Maybe there should be some catchy, motivational title for these learning objectives. (If you have a good idea, send it to one of the authors.) But, in seriousness, being aware of your own thought processes and working towards becoming more proficient in the areas included in the metaliteracy learning objectives will help you in your academic endeavors and in your everyday life. When you finish reading this introduction, take a look at the list. Are there items that you do well? Are there others that you just need to remember to follow through on? Possibly some will be less familiar to you. Recognize that they are empowering behaviors and attributes that will advance your abilities in school, the workplace, and in daily life. Knowing this may well provide the motivation to follow through with the readings and exercises in the upcoming chapters.

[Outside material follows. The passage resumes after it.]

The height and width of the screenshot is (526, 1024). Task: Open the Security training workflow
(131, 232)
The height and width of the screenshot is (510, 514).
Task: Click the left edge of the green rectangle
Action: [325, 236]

This book is arranged using a model called the SCONUL Seven Pillars of Information Literacy. The model was developed in the United Kingdom, and revised in 2011, to reflect today’s information world. As you would expect, its visual representation shows pillars, each one labeled with a one-word access point to a larger concept. The pillars, with short explanatory descriptions, are

  • Identify (understanding your information need)
  • Scope (knowing what is available)
  • Plan (developing research strategies)
  • Gather (finding what you need)
  • Evaluate (assessing your research process and findings)
  • Manage (organizing information effectively and ethically)
  • Present (sharing what you’ve learned)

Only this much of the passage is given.